So the words, Every male opening the womb, etc. (Lc 2,23), must be understood like this. We read in Exodus 13:

Thou shalt set apart all that openeth the womb for the Lord; and all that is first brought forth of thy cattle. Whatsoever thou shalt have of the male sex, thou shalt consecrate to the Lord. (Ex 13,12)

"The first-born of the sons of Levi were offered and not redeemed, and the ever served the Lord. The other first-born were offered and redeemed. The first-born of cattle fit for sacrifice were offerings of the priests. Those of unclean animals were not offered, but they were redeemed- so that the first-born of an ass was exchanged for a sheep, which was offered instead. Some animals were killed and not redeemed, such as the first-born of a dog."2

3. After the days of the purification of Mary were completed. Mary (whose name means ‘enlightened’ or ‘bitter sea’, or ‘sovereign lady’) is any just soul which is enlightened in Baptism, a bitter sea in a contrite heart and afflicted body, and who will be a sovereign lady in the kingdom, when she will be joined to the eternal king. But meanwhile, while she is in this exile, she needs purification because she contracts many stains. So Ecclesiasticus 7 says:

Purify thyself with thy arms, and for thy negligences purify thyself with a few. (Si 7,33)

To purify is to remove all stains and leave only what is pure. Thorough purification is to purify oneself before the judgement ‘with arms’, that is, works of mercy; and to purify oneself from one’s neglect of the commandments ‘with a few’, for there are few who so purify themselves.

Natural History says that doves remove the dung of their chicks from the nest, and purify it; and when the chicks grow up, they teach them to throw out the dung. In the same way, just men purify their own and their subordinates’ uncleannesses, and teach them to cleanse their own.

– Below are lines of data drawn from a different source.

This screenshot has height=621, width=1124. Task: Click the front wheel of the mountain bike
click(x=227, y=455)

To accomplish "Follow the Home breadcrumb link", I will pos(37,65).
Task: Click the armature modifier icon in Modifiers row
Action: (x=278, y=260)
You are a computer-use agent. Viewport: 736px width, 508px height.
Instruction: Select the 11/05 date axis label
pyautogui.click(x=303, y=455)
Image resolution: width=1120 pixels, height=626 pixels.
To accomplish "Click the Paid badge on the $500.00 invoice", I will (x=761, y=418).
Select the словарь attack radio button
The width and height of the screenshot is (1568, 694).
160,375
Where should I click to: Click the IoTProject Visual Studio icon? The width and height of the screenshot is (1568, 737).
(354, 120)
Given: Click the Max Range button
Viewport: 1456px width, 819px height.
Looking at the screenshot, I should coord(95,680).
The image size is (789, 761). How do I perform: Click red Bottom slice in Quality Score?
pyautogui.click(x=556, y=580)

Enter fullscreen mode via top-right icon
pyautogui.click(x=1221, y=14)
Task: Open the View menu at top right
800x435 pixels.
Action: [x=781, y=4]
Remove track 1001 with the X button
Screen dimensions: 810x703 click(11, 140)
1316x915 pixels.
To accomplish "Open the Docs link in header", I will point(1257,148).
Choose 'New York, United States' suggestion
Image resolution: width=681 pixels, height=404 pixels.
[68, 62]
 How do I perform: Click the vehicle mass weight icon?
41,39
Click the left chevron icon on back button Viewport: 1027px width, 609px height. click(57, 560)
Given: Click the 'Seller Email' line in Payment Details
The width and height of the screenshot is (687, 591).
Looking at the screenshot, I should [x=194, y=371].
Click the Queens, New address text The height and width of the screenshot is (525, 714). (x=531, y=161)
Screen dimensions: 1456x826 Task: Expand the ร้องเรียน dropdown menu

So Jeremiah 9 says:

Teach your daughters wailing, and every one her neighbour mourning.

For death is come up through our windows: it is entered into our houses. (Jr 9,20-21)

This as if to say, mortal sin enters the soul by the bodily senses, but it is cast out by medicine, the lament of penitence. When someone feels himself suffering from sickness, he accepts a purge in order to get better. So Ecclesiasticus 38 says:

The Most High hath created medicines out of the earth:

and a wise man will not abhor them. (Si 38,4)

The earth is the flesh, and the medicine is penance. Some cures are made from the flesh of serpents, and penance, the medicine of the soul, is made from our flesh. However bitter it may be, a prudent man who feels the sickness of sin affecting him will not shrink from drinking it, because by drinking the bitter potion he becomes well again.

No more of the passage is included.